* Your assignment
Everything from the line that contains "Given: Expand the Target Platforms node" through the final line of the records should be written out exactly, and nothing outside that span.

* Record excerpts

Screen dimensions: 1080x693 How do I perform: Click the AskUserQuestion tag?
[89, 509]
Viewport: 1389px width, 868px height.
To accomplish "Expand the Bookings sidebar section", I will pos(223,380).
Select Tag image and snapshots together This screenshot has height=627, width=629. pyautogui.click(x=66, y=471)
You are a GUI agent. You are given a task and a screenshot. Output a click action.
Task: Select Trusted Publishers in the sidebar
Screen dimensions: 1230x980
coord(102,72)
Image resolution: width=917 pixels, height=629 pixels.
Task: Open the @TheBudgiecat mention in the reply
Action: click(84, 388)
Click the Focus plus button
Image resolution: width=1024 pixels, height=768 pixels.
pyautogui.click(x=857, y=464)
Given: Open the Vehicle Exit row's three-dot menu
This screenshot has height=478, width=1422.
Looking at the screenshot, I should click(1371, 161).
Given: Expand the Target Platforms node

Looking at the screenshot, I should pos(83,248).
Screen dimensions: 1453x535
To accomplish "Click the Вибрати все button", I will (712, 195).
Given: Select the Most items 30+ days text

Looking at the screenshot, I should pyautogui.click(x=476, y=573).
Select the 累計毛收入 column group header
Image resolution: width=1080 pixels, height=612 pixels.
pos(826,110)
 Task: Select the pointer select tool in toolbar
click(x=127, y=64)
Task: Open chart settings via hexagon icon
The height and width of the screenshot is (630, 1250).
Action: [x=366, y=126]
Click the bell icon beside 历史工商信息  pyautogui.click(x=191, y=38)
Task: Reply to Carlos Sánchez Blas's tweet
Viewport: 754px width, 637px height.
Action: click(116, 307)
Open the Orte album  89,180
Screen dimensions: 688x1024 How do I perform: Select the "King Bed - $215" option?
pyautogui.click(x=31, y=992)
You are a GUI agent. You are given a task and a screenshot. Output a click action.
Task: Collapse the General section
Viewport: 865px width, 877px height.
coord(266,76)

* Worked solution
Given: Expand the Target Platforms node

Looking at the screenshot, I should pos(83,248).
Screen dimensions: 1453x535
To accomplish "Click the Вибрати все button", I will (712, 195).
Given: Select the Most items 30+ days text

Looking at the screenshot, I should pyautogui.click(x=476, y=573).
Select the 累計毛收入 column group header
Image resolution: width=1080 pixels, height=612 pixels.
pos(826,110)
 Task: Select the pointer select tool in toolbar
click(x=127, y=64)
Task: Open chart settings via hexagon icon
The height and width of the screenshot is (630, 1250).
Action: [x=366, y=126]
Click the bell icon beside 历史工商信息  pyautogui.click(x=191, y=38)
Task: Reply to Carlos Sánchez Blas's tweet
Viewport: 754px width, 637px height.
Action: click(116, 307)
Open the Orte album  89,180
Screen dimensions: 688x1024 How do I perform: Select the "King Bed - $215" option?
pyautogui.click(x=31, y=992)
You are a GUI agent. You are given a task and a screenshot. Output a click action.
Task: Collapse the General section
Viewport: 865px width, 877px height.
coord(266,76)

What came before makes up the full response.